Reputation: 1006
I have a text file as :
sample.txt
Hi I am student
I am from
What I've tried is
import string
import re
def read_to_list1(filepath):
text_as_string = open(filepath, 'r').read()
x = re.sub('['+string.punctuation+']', '', text_as_string).split("\n")
for i in x:
x_as_string = re.sub('['+string.punctuation+']', '', i).split()
print(x_as_string)
read_to_list1('sample.txt')
This results
['Hi,'I','am','student']
['I','am','from']
I want the result as:
[['Hi,'I','am','student'],['I','am','from']]
Upvotes: 0
Views: 304
Reputation: 183
For the specific example sample.txt, this should also work:
import string
import re
def read_to_list1(filepath):
text_as_string = open(filepath, 'r').read()

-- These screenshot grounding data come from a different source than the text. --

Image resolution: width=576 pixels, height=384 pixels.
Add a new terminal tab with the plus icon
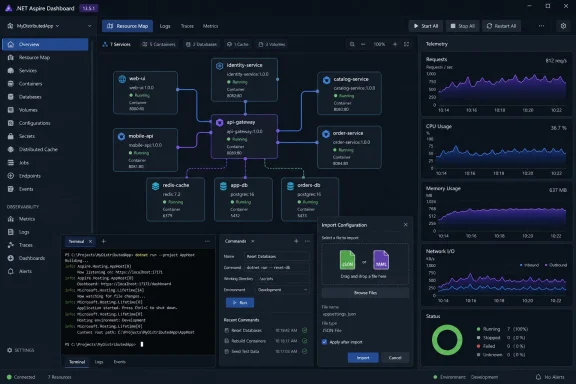pyautogui.click(x=104, y=241)
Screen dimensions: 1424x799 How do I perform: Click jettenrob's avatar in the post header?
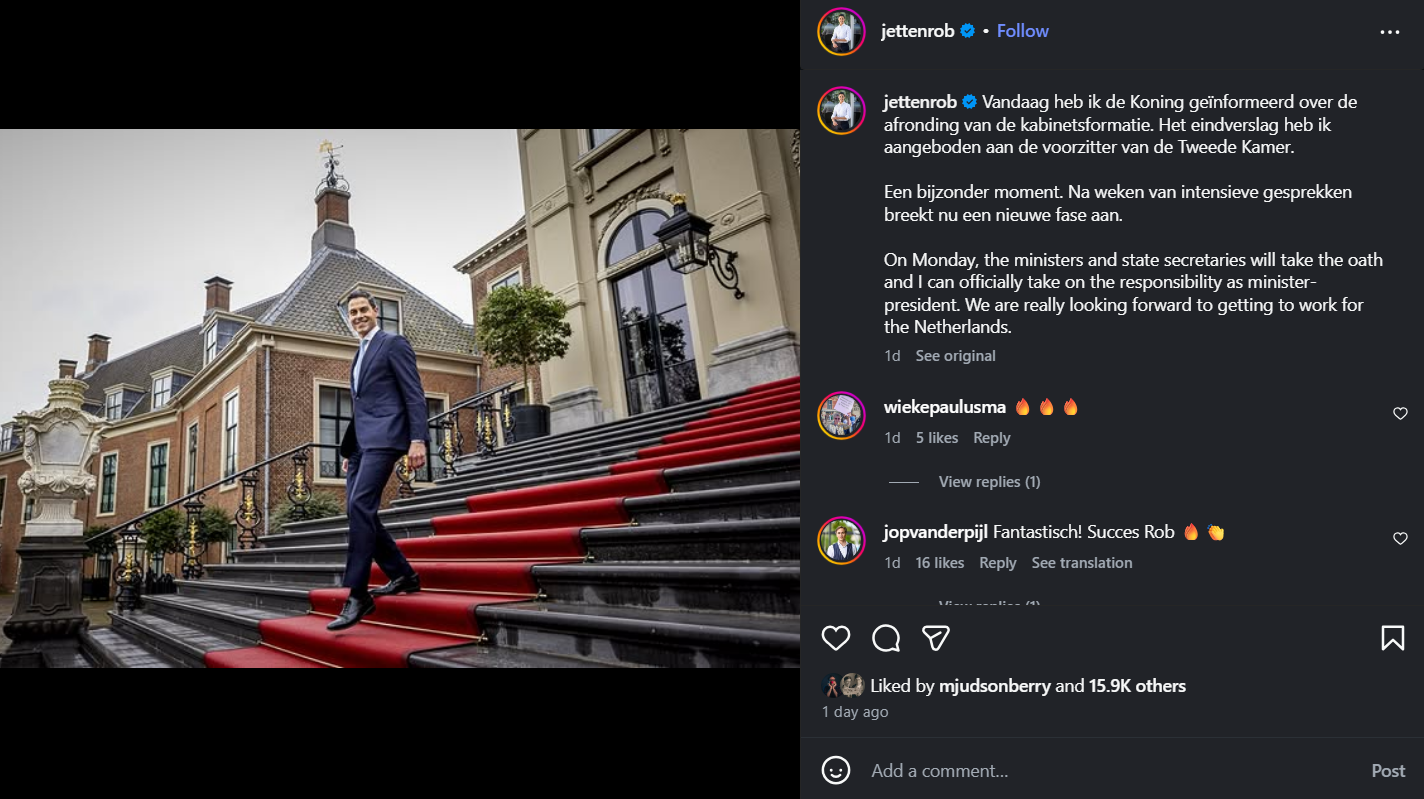(841, 31)

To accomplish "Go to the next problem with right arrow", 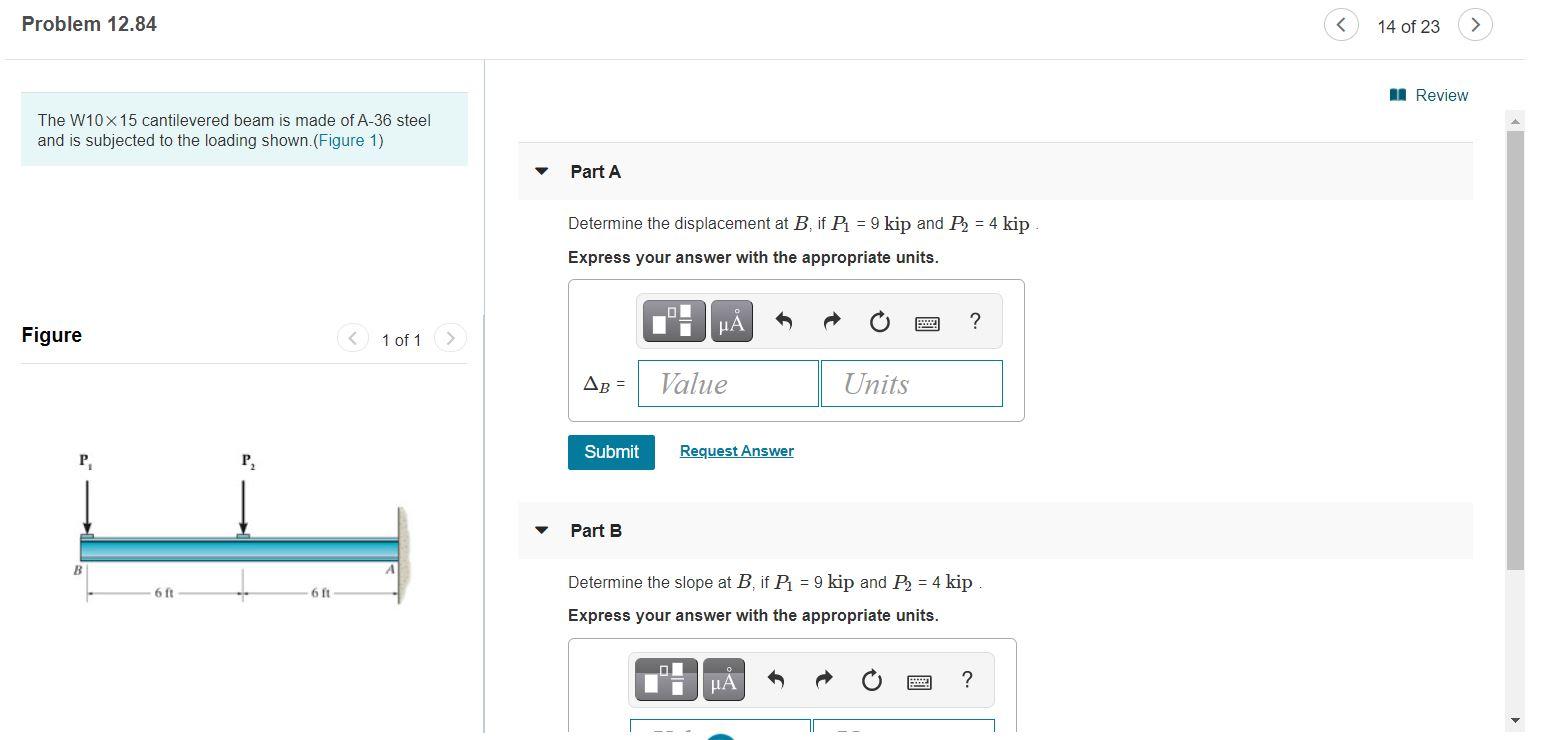I will (x=1475, y=24).
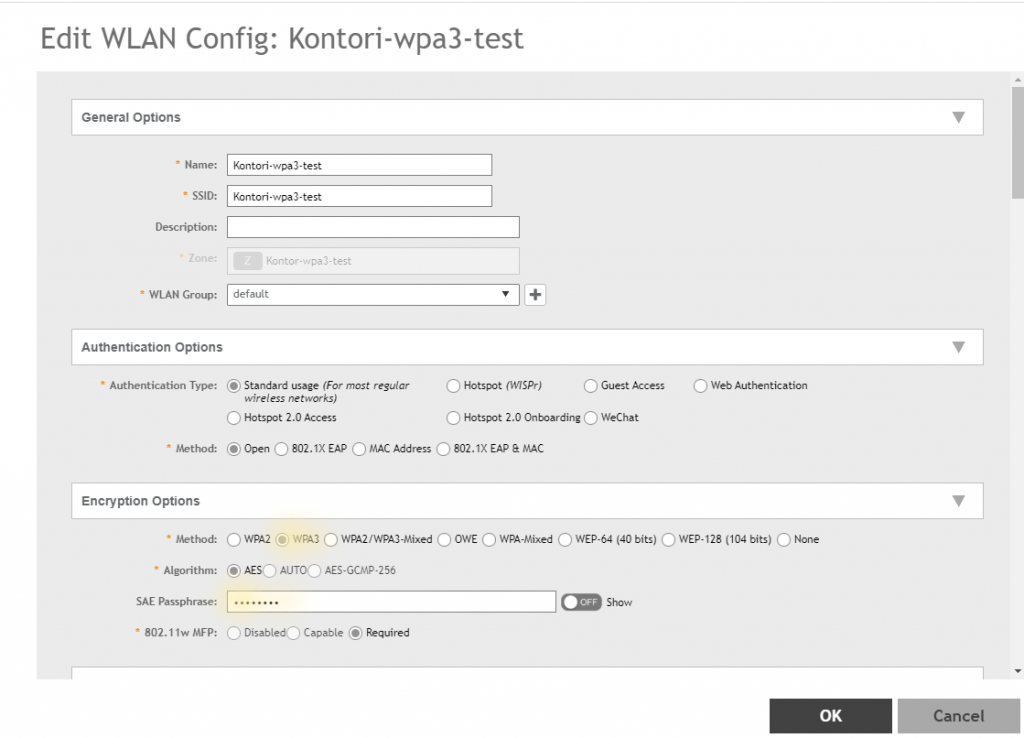Select WPA2/WPA3-Mixed encryption method
The height and width of the screenshot is (738, 1024).
coord(331,540)
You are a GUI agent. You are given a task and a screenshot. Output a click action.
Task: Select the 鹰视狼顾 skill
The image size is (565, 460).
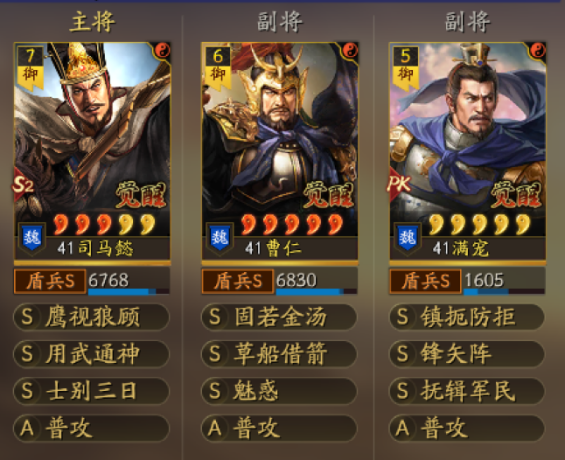(92, 317)
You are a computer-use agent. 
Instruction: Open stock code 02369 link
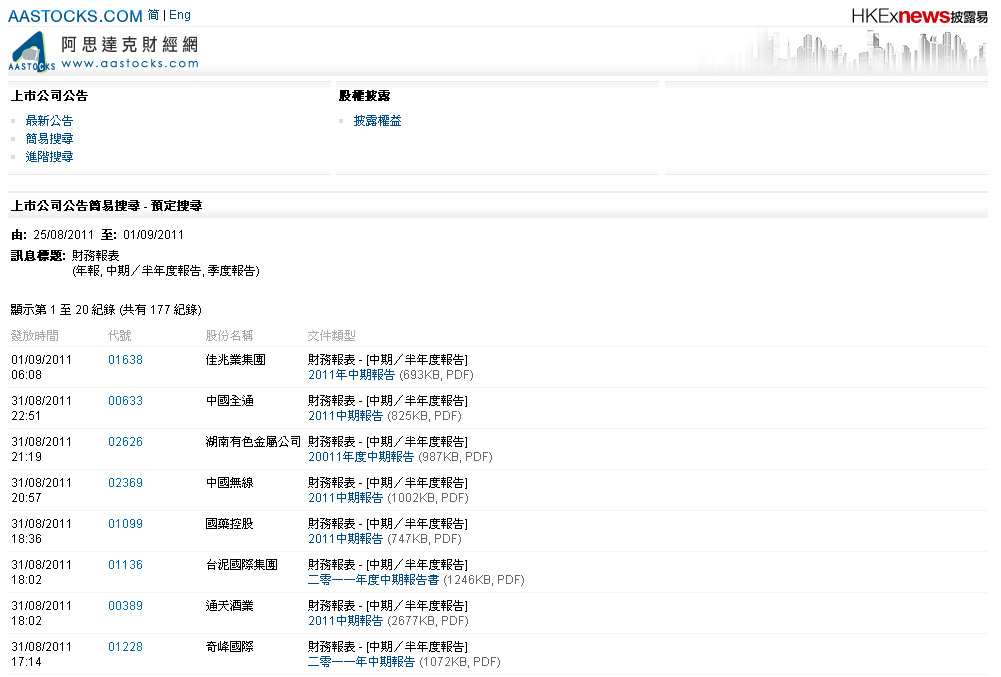click(x=125, y=483)
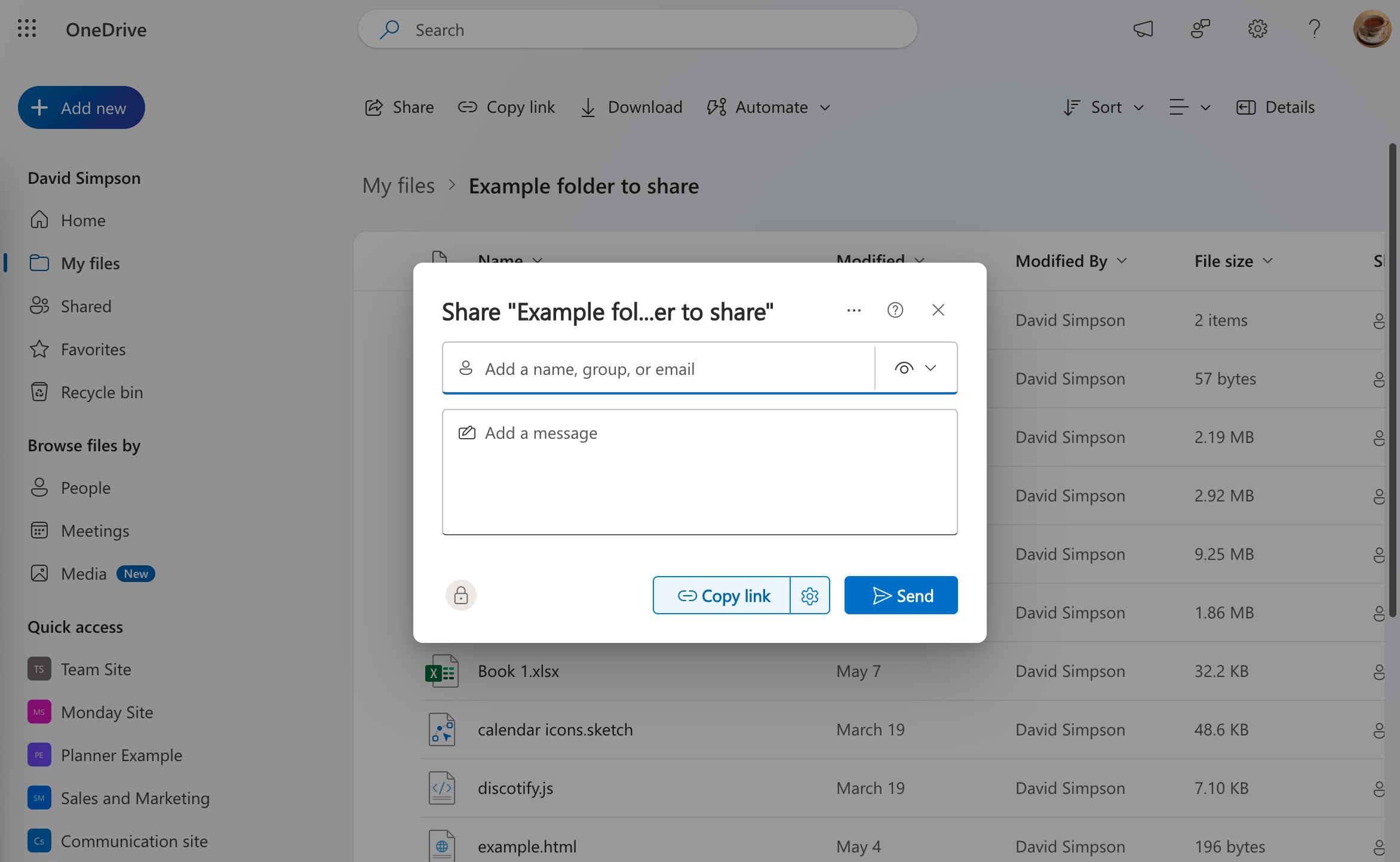The image size is (1400, 862).
Task: Click Copy link button in share dialog
Action: tap(722, 594)

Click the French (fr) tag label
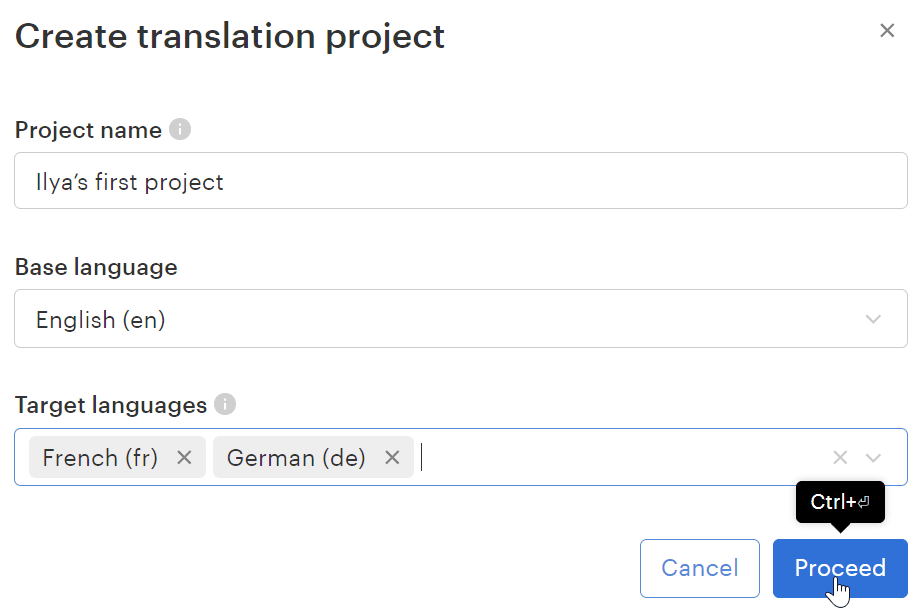pyautogui.click(x=100, y=457)
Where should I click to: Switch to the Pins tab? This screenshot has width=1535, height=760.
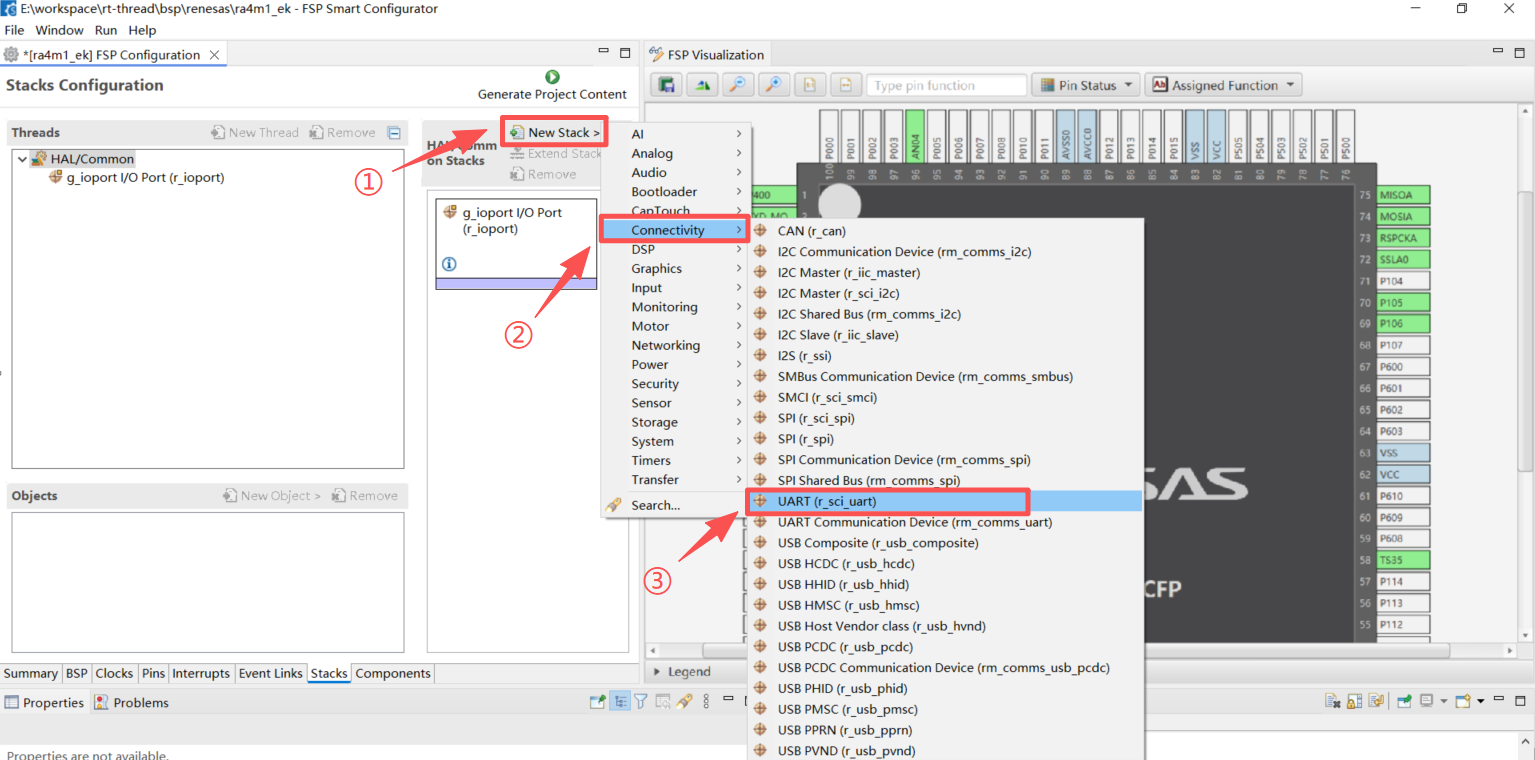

x = re.sub('['+string.punctuation+']', '', text_as_string).split("\n")
final_array=[]
for i in x:
x_as_string = re.sub('['+string.punctuation+']', '', i).split()
final_array.append(x_as_string)
return final_array
print(read_to_list1('sample.txt'))
Upvotes: 1
Reputation: 117886
After opening the file, you can use a list comprehension to iterate over lines, and for each line str.split
on whitespace to get tokens for each sublist.
def read_to_list1(filepath):
with open(filepath, 'r') as f_in:
return [line.split() for line in f_in]
Upvotes: 1